The pace of hiring slowed in August as nonfarm payrolls rose by 156,000 from the prior month and job gains in the prior two months were revised down. With the downwards revisions, employment growth so far this year has been slightly lower than last year’s pace, but the economy and labor market are still in good shape. The latest data did not reflect any disruptions caused by Hurricane Harvey, as the storm occurred too late in the month to be captured in government surveys. While the storm may depress payrolls at first, jobs will probably get a subsequent boost as construction and utility workers help rebuild housing and infrastructure.
Health Care and Professional Business Services led August’s employment gains. Construction jobs rose by 28,000, the most since February, and retail hiring recorded its first increase since January. The Unemployment Rate ticked up 10 bps to 4.4 percent in August.
Wage Growth rose 2.5 percent in August compared with a year earlier, matching the modest pace recorded most of this year. Payroll creation has averaged 198,000 since October 2010, marking the 83rd month of consecutive growth. The period of monthly gains is almost three years longer than the last longest streak from 1986 to 1990.
The current expansion cycle is similar to 1991 to 2000 and greater than the 2004 to 2007 expansionary period, but only after a significantly delayed recapture of the nation’s previous employment peak.
The U.S. created 2.16 million jobs in 2016, the smallest gain for a calendar year since 2011. The last six years’ job growth is on par with the expansionary period from 1992 to 1995.

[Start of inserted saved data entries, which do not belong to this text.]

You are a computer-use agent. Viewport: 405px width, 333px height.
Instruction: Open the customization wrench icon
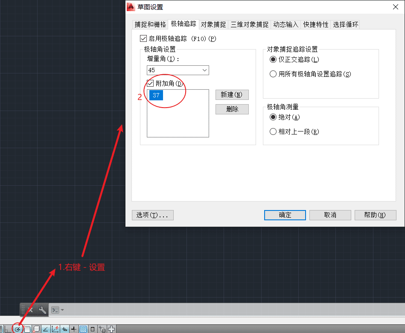[42, 309]
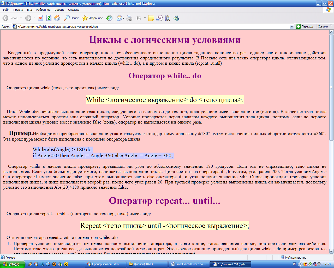Open the Mail icon dropdown arrow
334x268 pixels.
click(x=124, y=18)
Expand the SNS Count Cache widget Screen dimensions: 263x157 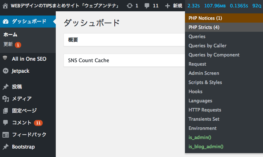coord(124,60)
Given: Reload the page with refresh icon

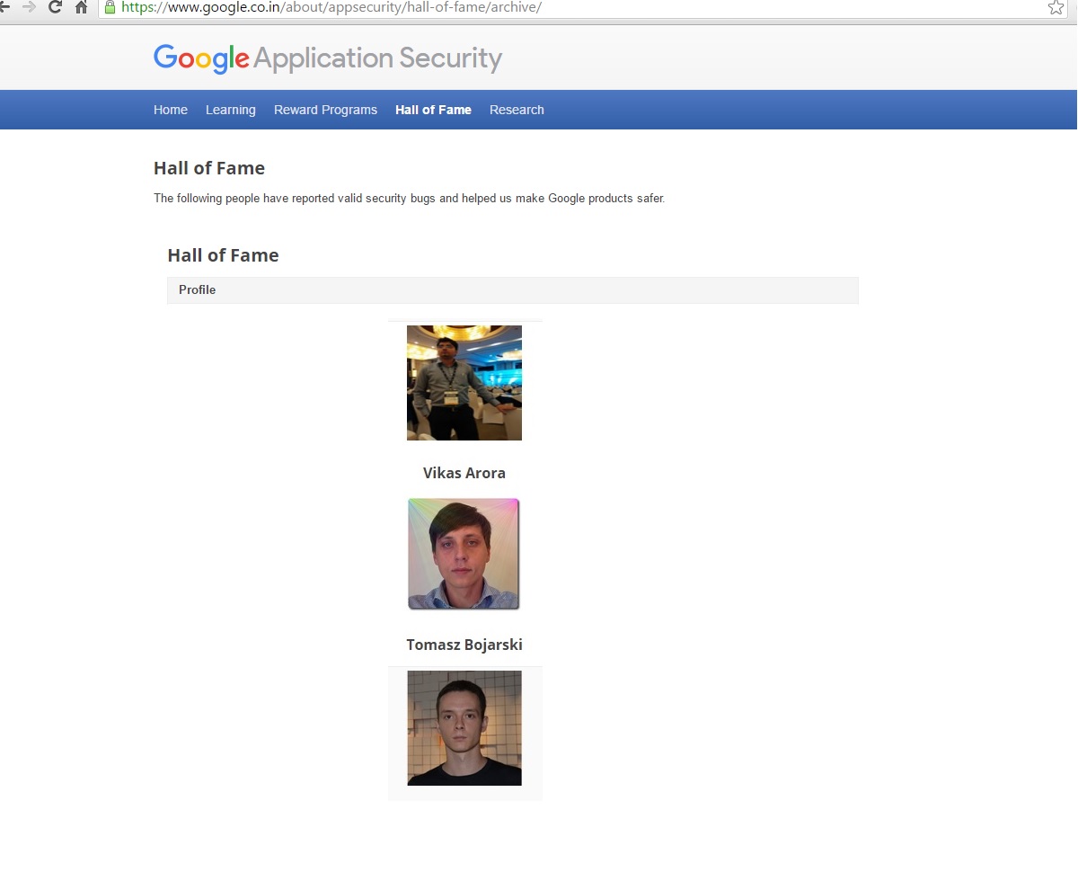Looking at the screenshot, I should click(55, 7).
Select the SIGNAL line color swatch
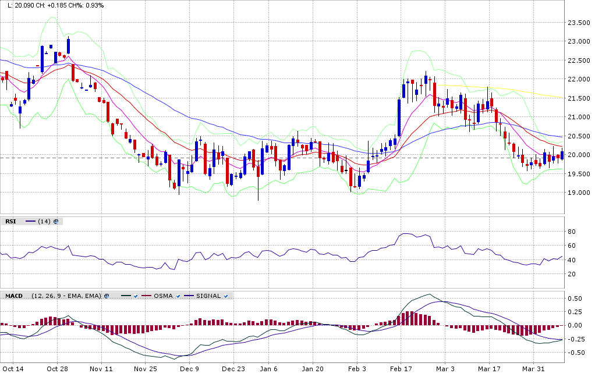 coord(190,296)
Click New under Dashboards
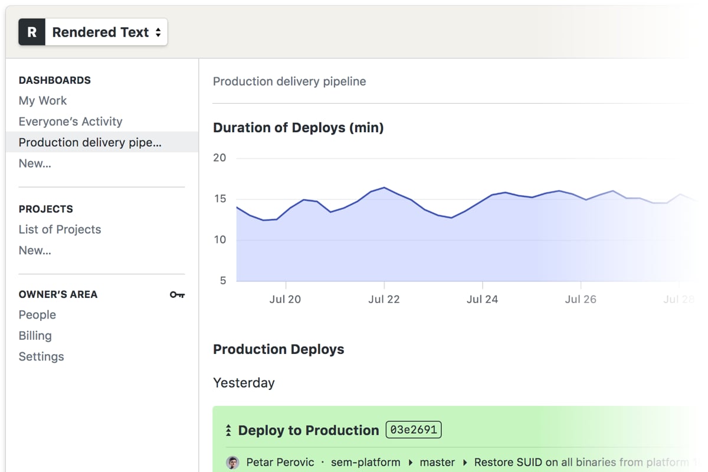This screenshot has height=472, width=708. coord(34,163)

In 2016, the U.S. created 2.16 million jobs. But nearly 32 percent of private-sector job gains came from construction, manufacturing, retailers, hotels, restaurants and temporary help agencies, all typically low-paying sectors. Professional Business Services, the industry sector most closely aligned with office-using employment, experienced expansion of 602,000 jobs in the year ending August 2017, the highest of any major employment sector. Fortunately, Temporary Staffing only accounted for 126,000 (approximately 21 percent) of these positions. Temporary Staffing is slowing, however, implying hesitance in hiring the lowest cost employees companies can find in tentative expansions.

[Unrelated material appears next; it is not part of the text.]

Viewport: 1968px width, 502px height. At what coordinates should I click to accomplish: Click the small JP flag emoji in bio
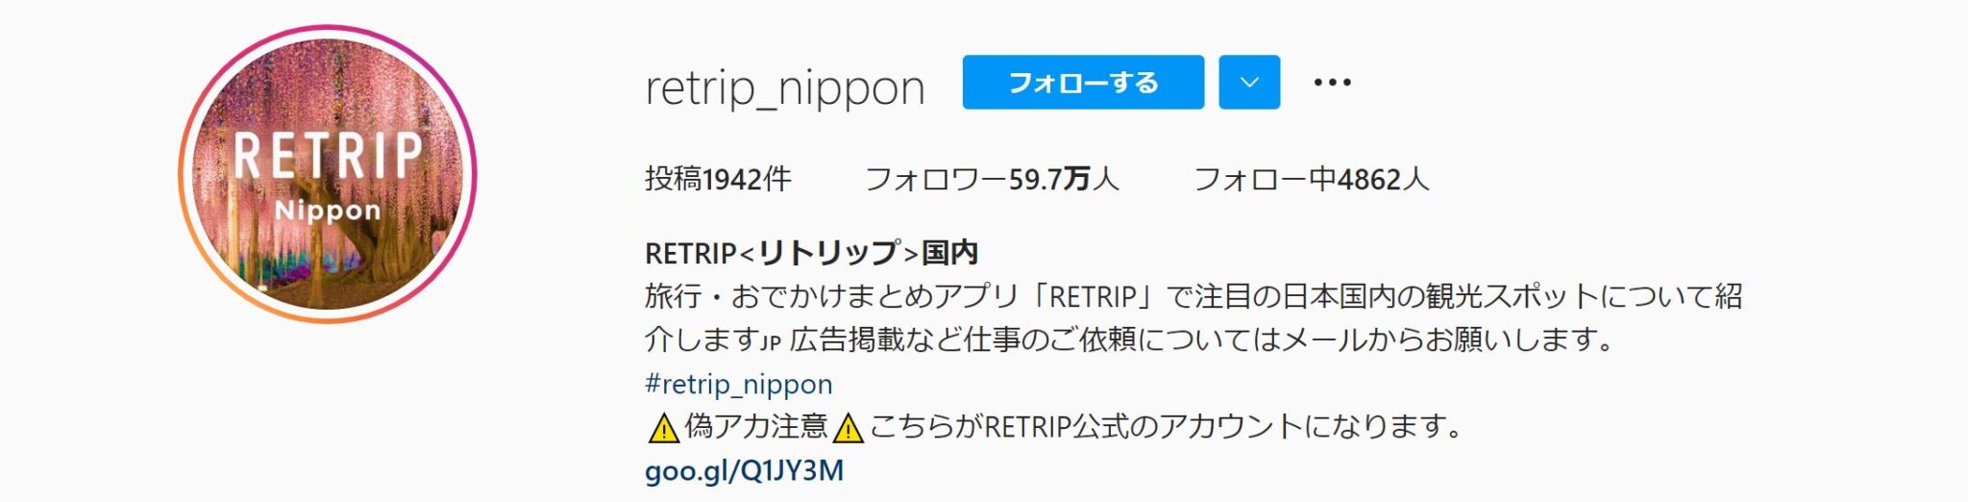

Education and Health Services, which has performed well throughout the downturn being a recession-resistant industry, expanded by 476,000 jobs in the year ending August 2017. Mining and Logging continues to undermine headline growth but continued to grow positive this month with approximately 58,000 jobs being added in the year ending August 2017. Health Care and Business Services led August’s employment gain. Manufacturing jobs increased for the third straight month.
The Underemployment Rate augments the Unemployment Rate to include anyone marginally attached to the labor force that is either not employed or employed only part time. Fortunately, the Underemployment Rate has descending from a recent high of just over 17 percent. However, the spread between the two rates is near an all-time high and shows no sign of rapid compression. The Unemployment Rate ticked up to 4.4 percent in August from 4.3 percent the prior month as more people joined the workforce. The Underemployment Rate came in at 8.6 percent in August, unchanged from the prior month.

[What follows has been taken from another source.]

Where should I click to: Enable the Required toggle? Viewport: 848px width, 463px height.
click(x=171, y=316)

As the labor force approaches “full employment,” much attention has been cast to wage growth. The past three recessions were preceded by a period of FOMC tightening. Average hourly earnings growth exceeded four percent in each of these periods as overall economic activity became reflected in strong wage growth.
With the current year-over-year percent wage growth registering apprxoimately 2.5 percent, one could argue overall economic activity has not yet reached levels that precede recessionary periods (often accompanied if not triggered by FOMC tightening to counter inflationary forces).